Prevent Caddy's automatic http-to-https redirect

Publish Date: Jan 29 '24

3 3

Occasionally while developing a web app locally, you need to build an isolated feature that requires https (such as a service worker). Using a self-signed certificate locally introduces the annoyance of Chrome returning an error every few hours that says Your connection is not private.

It would be nice to only deal with those self-signed https warnings when you absolutely needed to use https, then access the site warning-free via http the rest of the time. However, Caddy automatically adds an http-to-https redirect for all domain site addresses.

You can prevent the automatic redirection from http-to-https by listing both http and https addresses at the beginning of the site block:

http://mysite.test, https://mysite.test {
    # bind allows access to containers from host when
    # running Caddy in Docker.
    bind 0.0.0.0

    # Issue a self-signed certificate for development.
    tls internal

    respond "Hello, world! I am being accessed from {scheme}."
}

Do not use this configuration in production.

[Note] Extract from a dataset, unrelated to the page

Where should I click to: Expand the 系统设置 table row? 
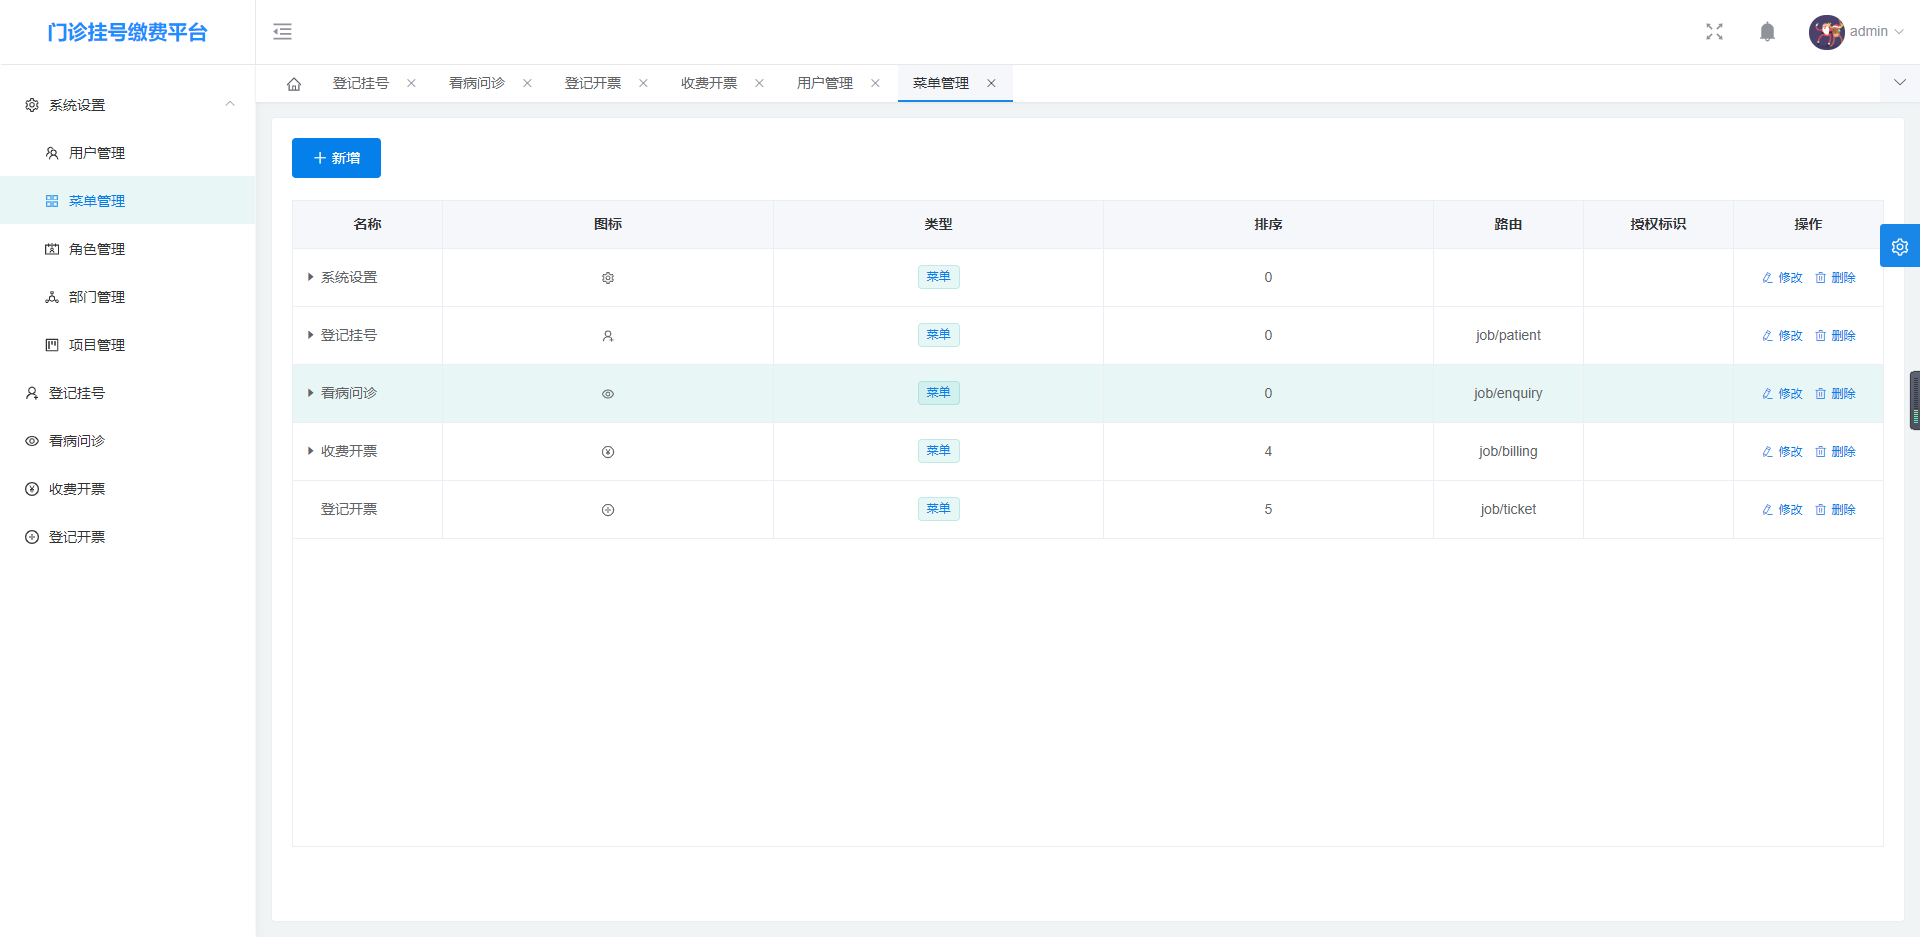pyautogui.click(x=310, y=277)
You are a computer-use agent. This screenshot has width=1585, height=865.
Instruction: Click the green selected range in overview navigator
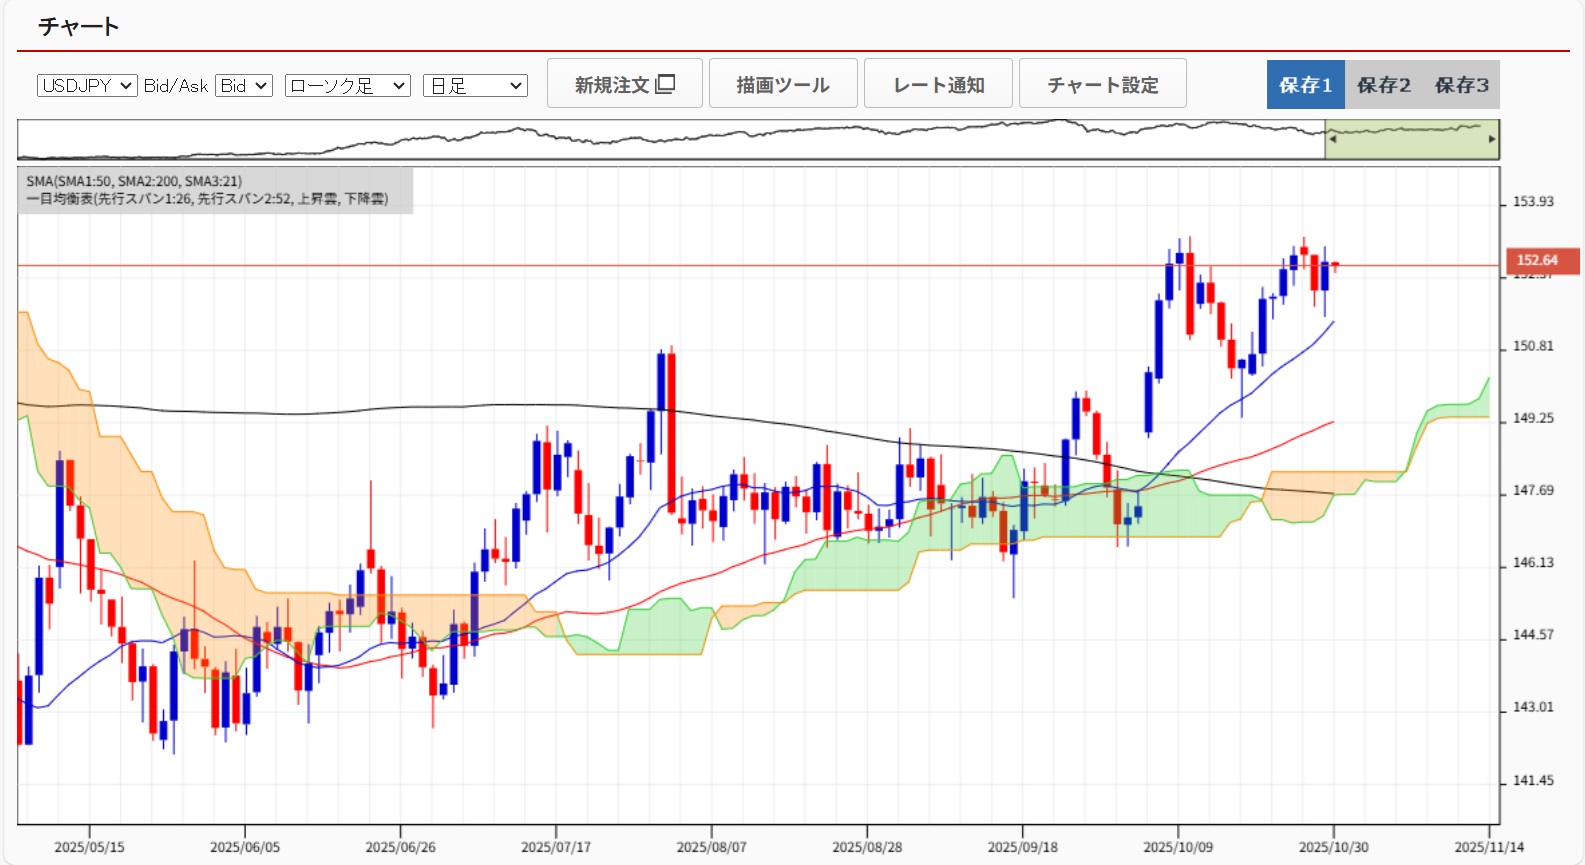[1410, 139]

There are very few responsible reasons to serve an http version of your production site. Only use this configuration for development.

Alternatively, you can disable http-to-https redirects for all sites in your Caddyfile by adding the following block to the top of your Caddyfile (as seen in this GitHub issue):

{
    auto_https disable_redirects
}

Don't run this configuration in production either.

Gotchas

When developing locally, you may need to add the domains to your system's hosts file if they aren't already there.

Comments 3 total

Alexis R. WareFeb 13, 2025
I just read your post on preventing Caddy’s automatic HTTP-to-HTTPS redirect—fantastic solution for local development! The detailed explanation of using both HTTP and HTTPS addresses in the site block for development environments is a real time-saver, especially when dealing with self-signed certificates.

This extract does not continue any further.